The perceptual organization of mixtures of this sort (containing a rapidly repeating tone stream and a more slowly repeating harmonic complex, each of which competes for “ownership” of an ambiguous target element) is robust. If the salience of the spatial cues is reduced by adding ordinary reverberant energy, grouping results are similar, but the degree to which spatial cues modulate the perceptual contribution of the target to the tone stream is reduced (Lee and Shinn-Cunningham, 2008b). If the tone stream is changed from a simple pure tone to a complex tone containing multiple harmonics, the ambiguous target (now also a complex tone, with rich harmonic structure) contributes more to the harmonic complex, but the perceptual contribution of the target to the objects in the scene is still modulated by the spatial cues of the constituent sound elements (Lee et al., 2008). If the frequency of the repeating tones vying for ownership of the target is offset from the frequency of the ambiguous target tone, the degree to which the target contributes to the tone stream decreases as the frequency disparity increases, but the same general trends are seen (i.e., spatial cues have a strong effect on the perceived content of the tone stream, but have a weaker effect on the perceived content of the harmonic complex; Lee and Shinn-Cunningham, 2008a). Thus, although how listeners group complex sound mixtures can be hard to measure precisely, multiple studies investigating mixtures like those used in the current study support the notion that there is a consistent, natural way to group these mixtures that depends on the balance of all of the various factors that affect perceptual grouping, including the spatial cues of the components in the mixture. Most importantly, for mixtures identical to those investigated here, a simple target tone is never heard strongly as part of the simultaneous harmonic complex, regardless of the spatial cues. However, the contribution of the target to the tone stream depends strongly on the spatial cues of the elements making up the mixture.
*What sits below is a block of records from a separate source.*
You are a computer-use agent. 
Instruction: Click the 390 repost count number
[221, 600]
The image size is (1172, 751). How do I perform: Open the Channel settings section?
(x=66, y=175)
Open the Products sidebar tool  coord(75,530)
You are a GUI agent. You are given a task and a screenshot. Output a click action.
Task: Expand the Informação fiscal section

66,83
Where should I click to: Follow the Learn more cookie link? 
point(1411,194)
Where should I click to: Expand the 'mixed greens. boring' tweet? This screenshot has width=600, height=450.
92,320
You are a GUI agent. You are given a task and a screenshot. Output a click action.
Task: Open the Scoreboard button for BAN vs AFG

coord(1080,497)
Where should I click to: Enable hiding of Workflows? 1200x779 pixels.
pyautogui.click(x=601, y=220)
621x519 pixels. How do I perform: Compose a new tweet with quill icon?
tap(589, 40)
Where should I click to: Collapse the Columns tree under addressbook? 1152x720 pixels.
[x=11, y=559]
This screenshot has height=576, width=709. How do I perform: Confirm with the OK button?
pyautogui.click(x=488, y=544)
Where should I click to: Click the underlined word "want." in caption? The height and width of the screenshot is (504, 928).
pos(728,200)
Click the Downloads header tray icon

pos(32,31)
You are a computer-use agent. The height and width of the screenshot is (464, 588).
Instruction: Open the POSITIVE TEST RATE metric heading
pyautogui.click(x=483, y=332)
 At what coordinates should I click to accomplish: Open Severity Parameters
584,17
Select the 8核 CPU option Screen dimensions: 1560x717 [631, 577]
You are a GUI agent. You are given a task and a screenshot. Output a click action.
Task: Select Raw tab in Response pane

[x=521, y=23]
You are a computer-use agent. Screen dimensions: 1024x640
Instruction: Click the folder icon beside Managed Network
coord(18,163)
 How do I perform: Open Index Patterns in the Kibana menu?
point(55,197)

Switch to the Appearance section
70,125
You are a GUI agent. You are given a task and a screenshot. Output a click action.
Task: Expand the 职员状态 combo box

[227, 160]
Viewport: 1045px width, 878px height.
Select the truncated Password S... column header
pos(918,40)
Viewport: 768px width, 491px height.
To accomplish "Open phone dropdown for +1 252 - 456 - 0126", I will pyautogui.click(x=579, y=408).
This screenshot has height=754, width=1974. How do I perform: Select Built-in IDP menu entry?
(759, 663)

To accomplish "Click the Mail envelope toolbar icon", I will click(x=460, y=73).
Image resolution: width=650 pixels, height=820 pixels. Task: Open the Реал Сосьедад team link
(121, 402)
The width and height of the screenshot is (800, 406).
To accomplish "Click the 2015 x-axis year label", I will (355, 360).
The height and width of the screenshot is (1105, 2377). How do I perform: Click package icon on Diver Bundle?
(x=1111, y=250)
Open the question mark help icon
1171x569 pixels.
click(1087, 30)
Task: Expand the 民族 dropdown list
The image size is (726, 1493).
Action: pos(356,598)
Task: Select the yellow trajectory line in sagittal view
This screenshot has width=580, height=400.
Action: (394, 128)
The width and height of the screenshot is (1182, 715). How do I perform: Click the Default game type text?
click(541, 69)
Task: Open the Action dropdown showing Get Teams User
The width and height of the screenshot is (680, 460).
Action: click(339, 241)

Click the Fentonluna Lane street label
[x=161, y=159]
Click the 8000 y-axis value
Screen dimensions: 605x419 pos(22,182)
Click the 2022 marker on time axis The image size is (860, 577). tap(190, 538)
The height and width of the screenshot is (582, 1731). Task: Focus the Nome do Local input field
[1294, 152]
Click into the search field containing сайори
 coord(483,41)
In the current study, we measured where subjects perceived the intervening tones and harmonic complex for stimuli identical to those used in Shinn-Cunningham et al. (2007). Specifically, using an interaural level difference (ILD) pointer, subjects matched the perceived laterality of either the intervening tones or the harmonic complex. Taken together with the results of our previous experiments, we find evidence for obligatory integration of spatial cues in elements presented simultaneously, even across sound elements that are not strongly perceived to be in the same auditory object. This result demonstrates a dissociation between how sound elements contribute to the perceived spectro-temporal content of objects in a scene and how the spatial cues in constituent sound elements contribute to the perceived locations of those objects. We also observe a spatial repulsion between the perceived location of competing objects. Finally, we show that the strength of the across-object repulsion decreases as the temporal separation between competing objects increases, but the across-element integration of simultaneous elements is unaffected by the temporal separation between competing objects. This final result is further evidence that how auditory elements are grouped into perceptual objects (which is strongly influenced by the temporal separation of the elements) does not always predict how spatial information is combined across elements to determine perceived object location.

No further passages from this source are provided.